Waste collection, transport and disposal into a landfill is not waste management. Managing waste is the collection and ultimate disposal of the waste without causing environmental damage. Every city in the world accumulates significant waste and has to deal with the problem of how to dispose of it. The amount of municipal waste generated per person can vary from 2 pounds per day per person up to 5 pounds per day per person, depending on the country and level of affluence. This amount does not include hazardous waste, industrial waste and other types of waste that are not included in the definition of municipal waste.

We believe that waste should be managed and treated as a resource not a liability. We believe that waste can be processed in an environmentally friendly manner that will eliminate the need for landfills in the future and that valuable products can be recovered from the waste. In order to accomplish this goal, we have marketed systems which convert virtually any type of waste into electricity, building materials and other valuable products.

Increase in waste arisings worldwide

While technological progress over the past three centuries has facilitated population growth through improvements in sanitation, medicine and intensive farming, it has also resulted in much more pollution. Material consumption has also grown to reflect both population growth and increased worldwide industrial globalization. With growth comes waste.

MSW arisings for EU-25 includes eastern European countries where the gross domestic product (GDP) is below that in the EU-15 Member States (i.e. excluding the 10 states that joined in 2004). This is reflected in the difference of only 26 million tonnes in the waste arisings between EU-25 and EU-15. In 2001, Japan generated just over 52 millions of MSW - a similar amount to that of Germany. However, the substantially different topographical conditions between the two countries mean that Japan needs to use extensive waste reduction measures to help resolve its disposal problems.

• _WHAT IS EXPECTED_: Summarize the text on waste management in two sentences. Work only from the text on waste management.

• _DATA EXTRACT_:

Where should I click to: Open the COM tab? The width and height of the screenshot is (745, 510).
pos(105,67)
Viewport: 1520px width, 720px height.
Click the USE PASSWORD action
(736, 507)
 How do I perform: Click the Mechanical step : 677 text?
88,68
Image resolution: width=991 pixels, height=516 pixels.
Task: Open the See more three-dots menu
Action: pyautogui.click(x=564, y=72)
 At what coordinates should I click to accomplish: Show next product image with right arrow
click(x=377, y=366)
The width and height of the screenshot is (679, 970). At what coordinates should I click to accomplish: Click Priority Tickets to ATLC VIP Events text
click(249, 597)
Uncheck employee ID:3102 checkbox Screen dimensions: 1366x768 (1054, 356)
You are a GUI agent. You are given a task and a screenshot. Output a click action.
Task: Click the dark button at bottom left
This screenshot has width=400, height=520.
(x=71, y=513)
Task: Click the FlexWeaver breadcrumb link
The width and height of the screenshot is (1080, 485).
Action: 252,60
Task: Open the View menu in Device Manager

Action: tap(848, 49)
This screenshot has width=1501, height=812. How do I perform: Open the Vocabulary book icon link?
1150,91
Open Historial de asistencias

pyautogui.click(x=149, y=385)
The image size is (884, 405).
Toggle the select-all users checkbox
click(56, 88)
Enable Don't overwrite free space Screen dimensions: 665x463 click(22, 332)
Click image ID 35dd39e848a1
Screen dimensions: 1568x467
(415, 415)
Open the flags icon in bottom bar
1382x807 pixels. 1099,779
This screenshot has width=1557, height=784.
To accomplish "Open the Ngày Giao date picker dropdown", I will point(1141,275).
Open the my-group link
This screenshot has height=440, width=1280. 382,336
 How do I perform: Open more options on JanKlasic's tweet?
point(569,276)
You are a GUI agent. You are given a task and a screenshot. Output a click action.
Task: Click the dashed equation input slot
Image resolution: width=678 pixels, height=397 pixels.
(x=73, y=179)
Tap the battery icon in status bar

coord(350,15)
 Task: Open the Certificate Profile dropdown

• _WRITTEN RESPONSE_: Managing waste means collecting and finally disposing of it without environmental damage, and every city produces significant municipal waste, from 2 to 5 pounds per person per day depending on the country and level of affluence. The text holds that waste should be treated as a resource, describes marketed systems that convert virtually any waste into electricity, building materials and other valuable products, and notes that technological progress and growing material consumption have brought more waste worldwide.